Tyrannosaurus rex's powerful bite was delivered with nearly 8,000 pounds of force, more than two times greater than today's largest living crocodiles, say researchers using a computer model, and the legendary dinosaur's long teeth generated 431,000 pounds per square inch of pressure.
T. rex pulverized bones similar to how wolves and hyenas are able to do today, said a study by research teams from Florida State and Oklahoma State universities published this week in the journal Scientific Reports.
T. rex could chew up large bones to get to the marrow within, thanks to the right combination of biting power plus blunt teeth that were serrated like steak knives, study author Gregory Erickson told National Public Radio.
"It basically could slice through just about anything in its realm," said Erickson, a biological science professor at Florida State.
T. rex's menu included everything from duck-billed dinosaurs to triceratops.

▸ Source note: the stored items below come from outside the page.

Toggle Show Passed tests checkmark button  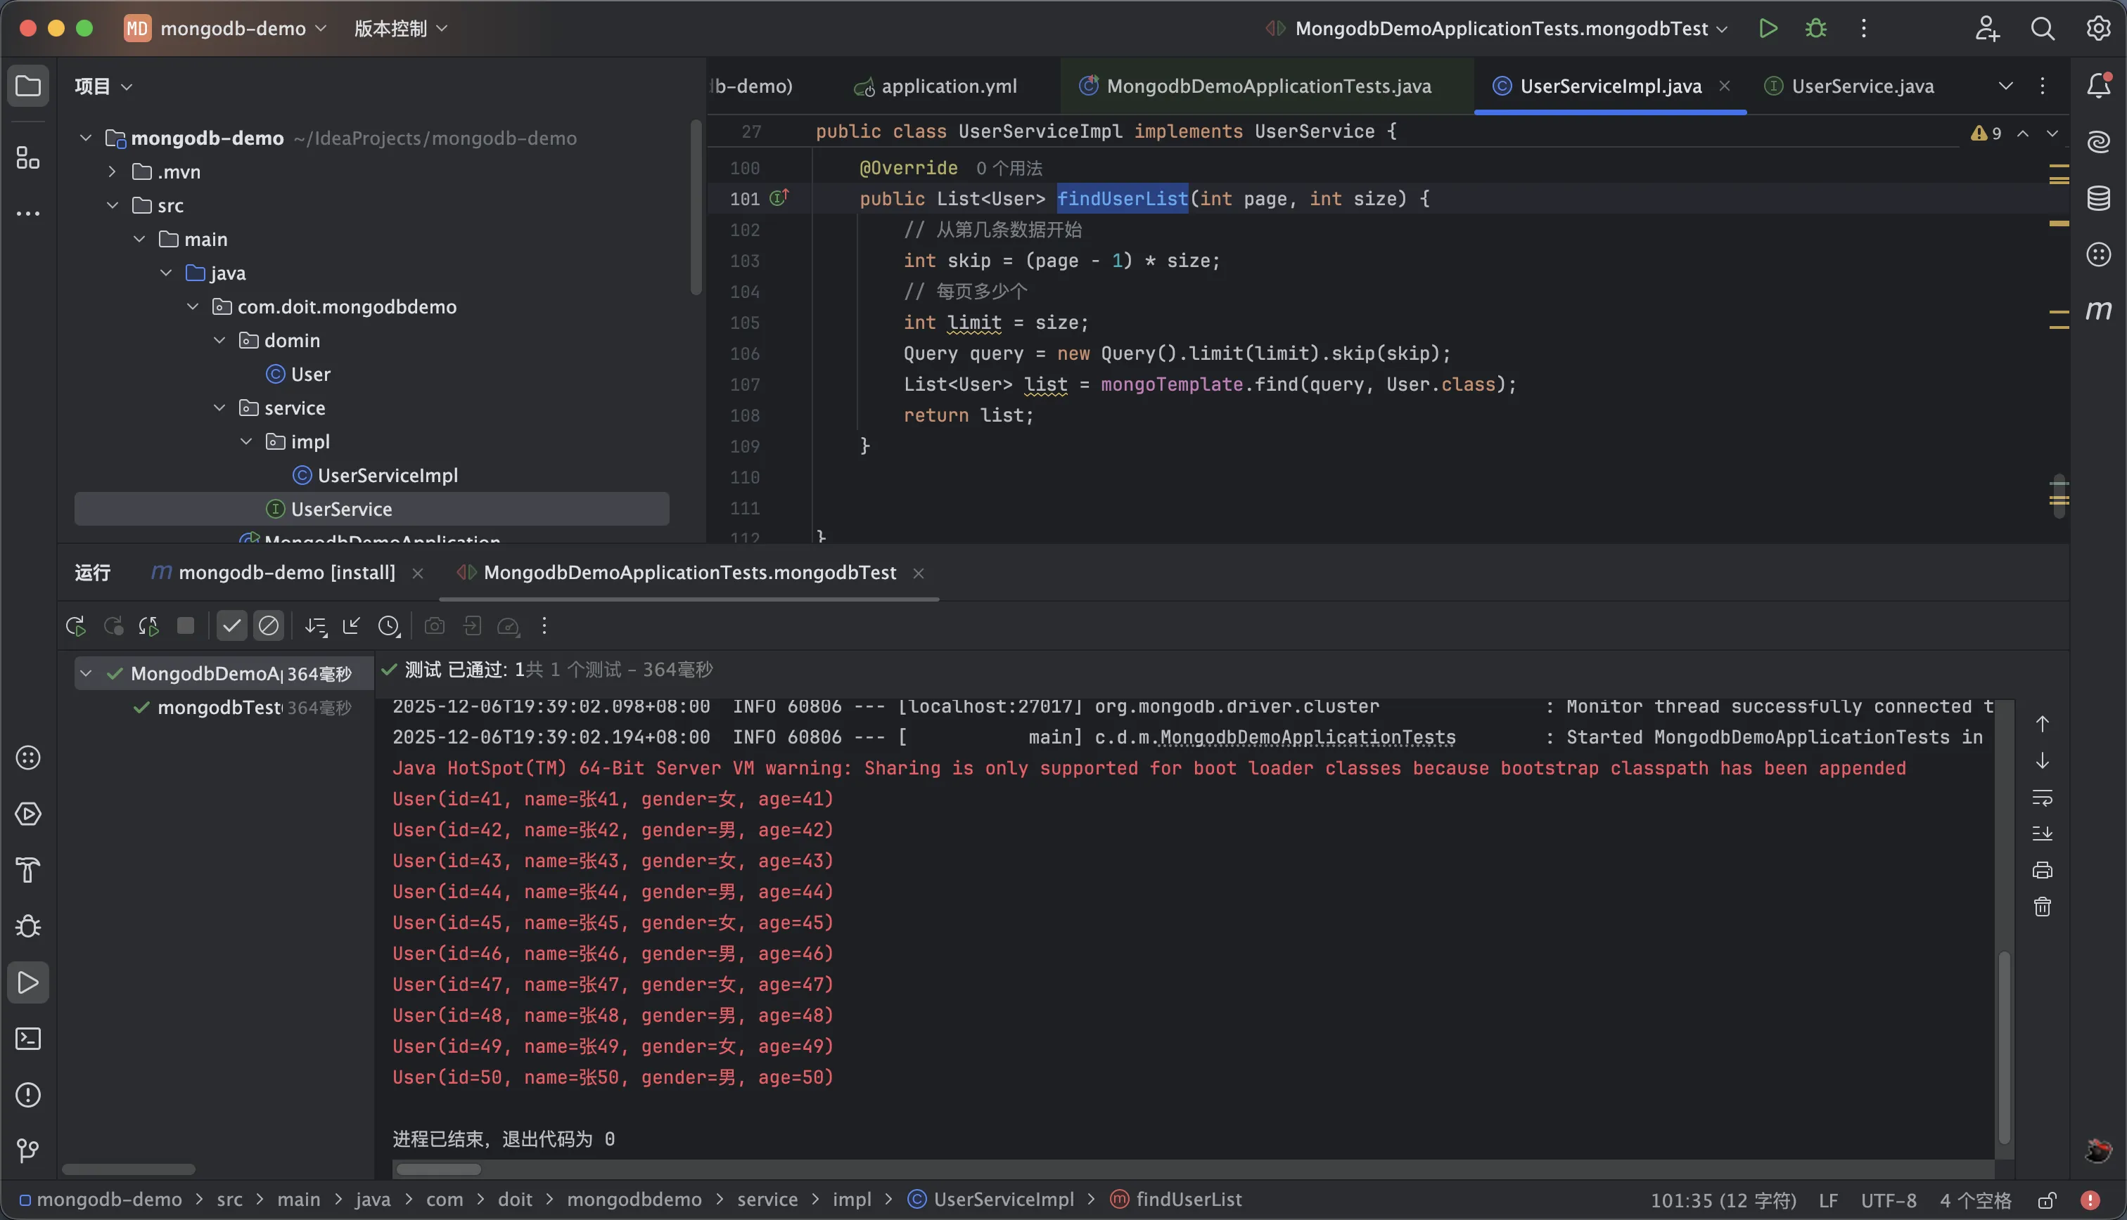tap(231, 626)
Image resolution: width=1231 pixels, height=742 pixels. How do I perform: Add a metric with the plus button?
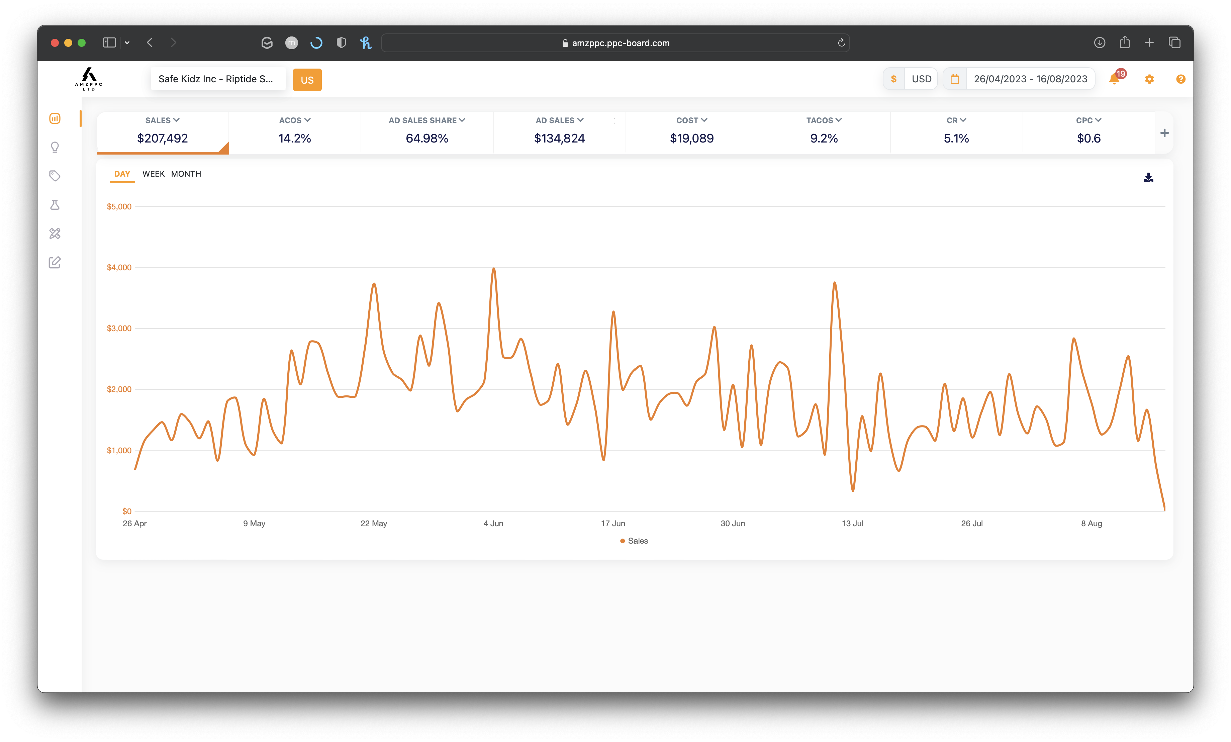click(1164, 133)
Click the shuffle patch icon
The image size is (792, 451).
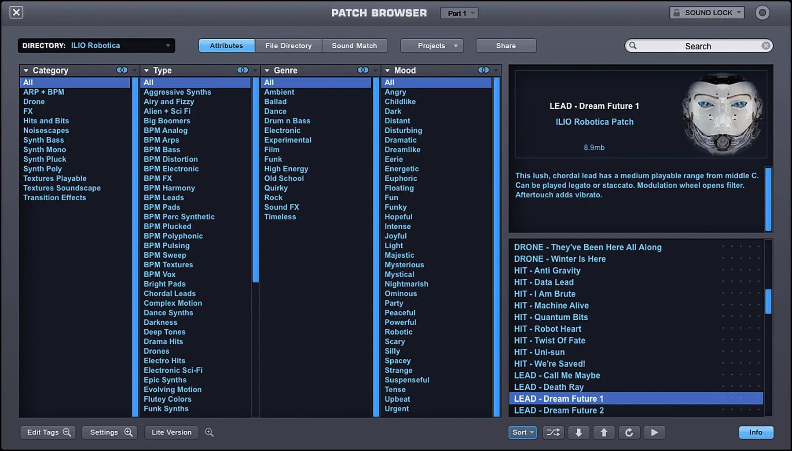pyautogui.click(x=553, y=433)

Its teeth allowed it to crack into bones from fresh kills or scavenged corpses, a food source that other predators couldn't access.

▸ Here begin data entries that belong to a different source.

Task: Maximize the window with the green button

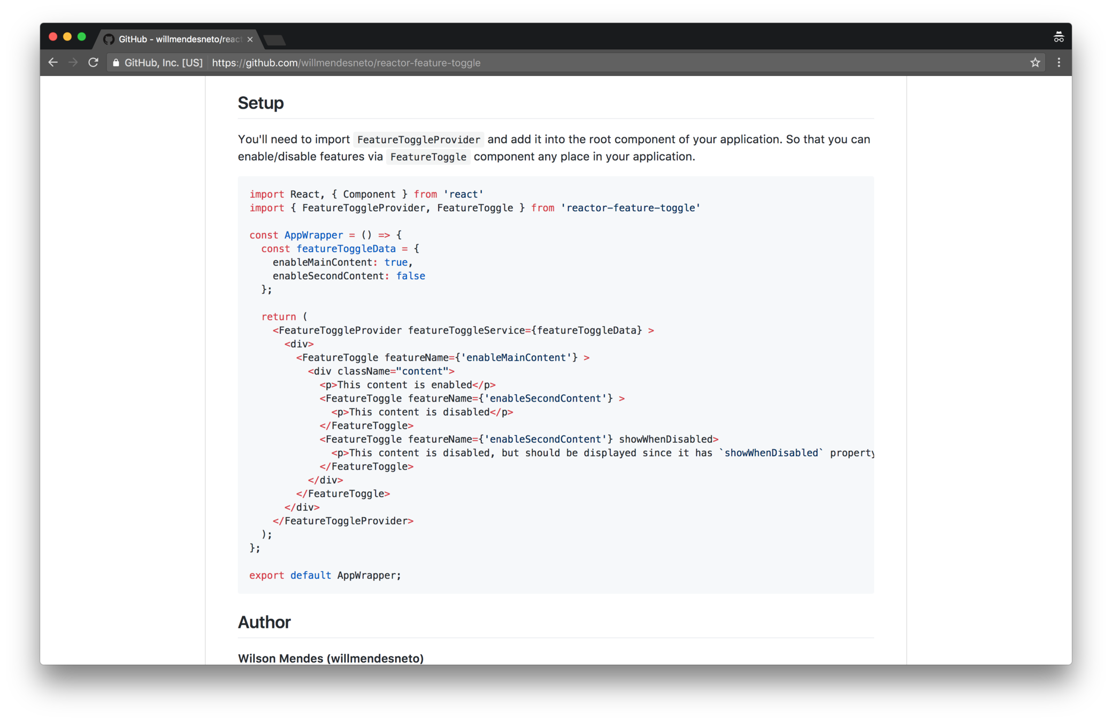Action: pos(82,37)
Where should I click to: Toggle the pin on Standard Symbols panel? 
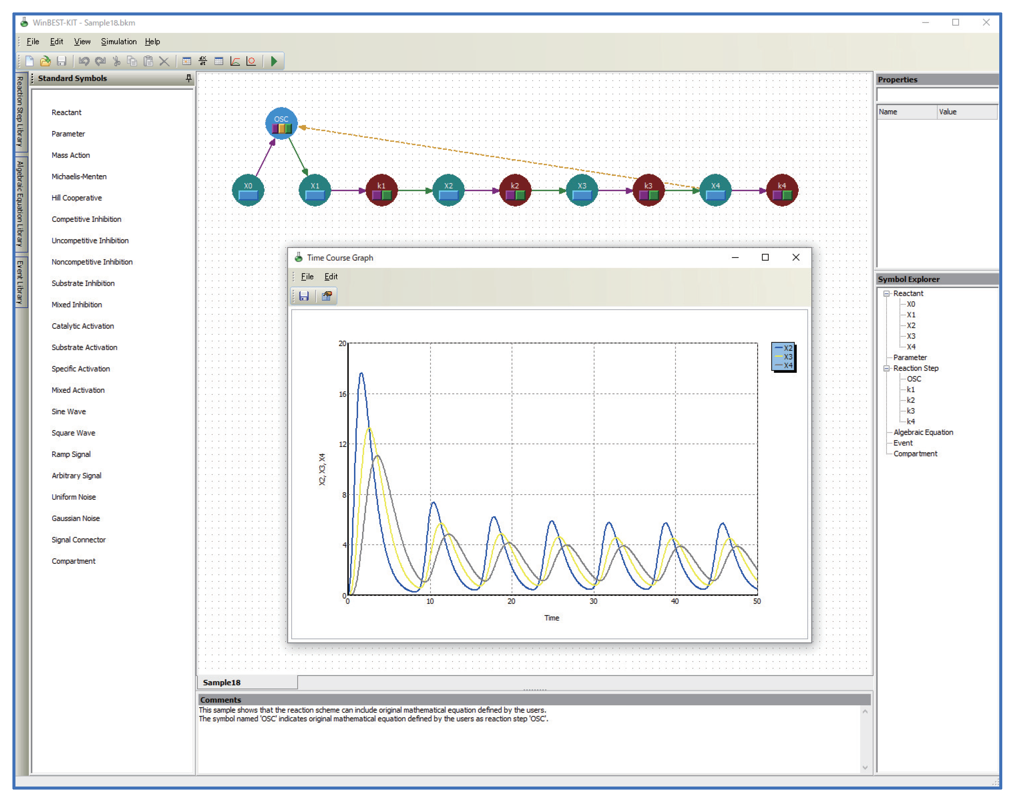click(189, 78)
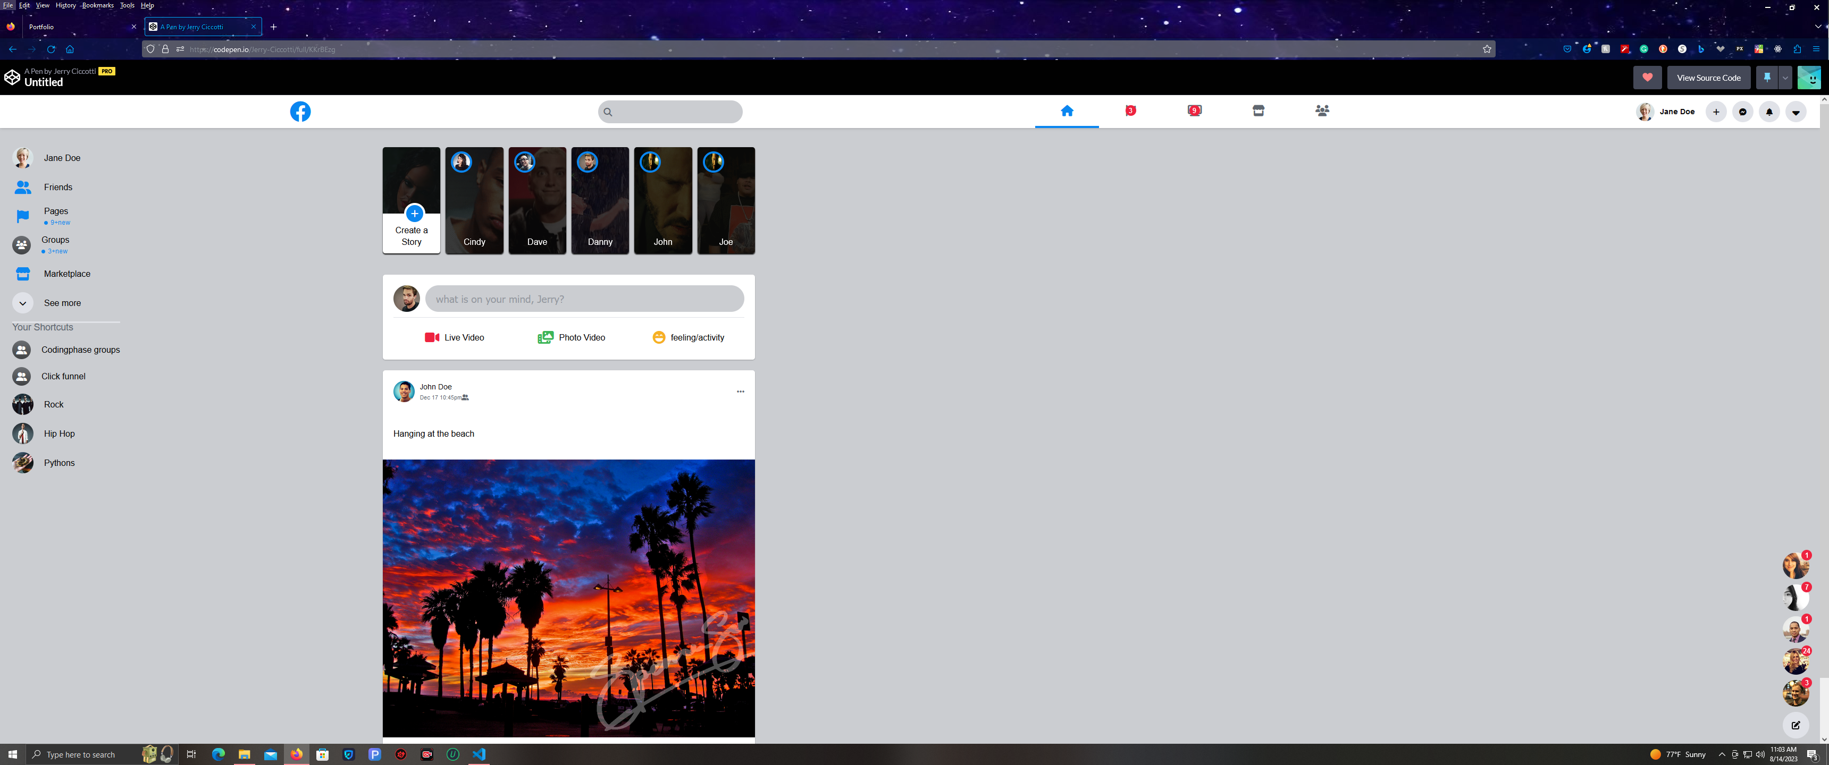Open Cindy's story thumbnail

pyautogui.click(x=474, y=200)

The research was led by Erickson and Paul Gignac, an assistant professor of anatomy and vertebrate paleontology at Oklahoma State University Center for Health Sciences.
They constructed a computer model of the T. rex jaw in an effort to find out how the dinosaurs crushed bones into fragments. They created their model on measurements of living dinosaur relatives, such as birds, crocodiles, and alligators, noted the Washington Post.
"Our model is the first one to look at the musculature of archosaurs," said Erickson.
Gignac said T. rex's powerful chompers allowed it to hold whole limbs in its mouth while the dinosaur gnawed.
"It's not much different than when we bite down on a drumstick, though we go for flesh, not bone," Gignac told the Post.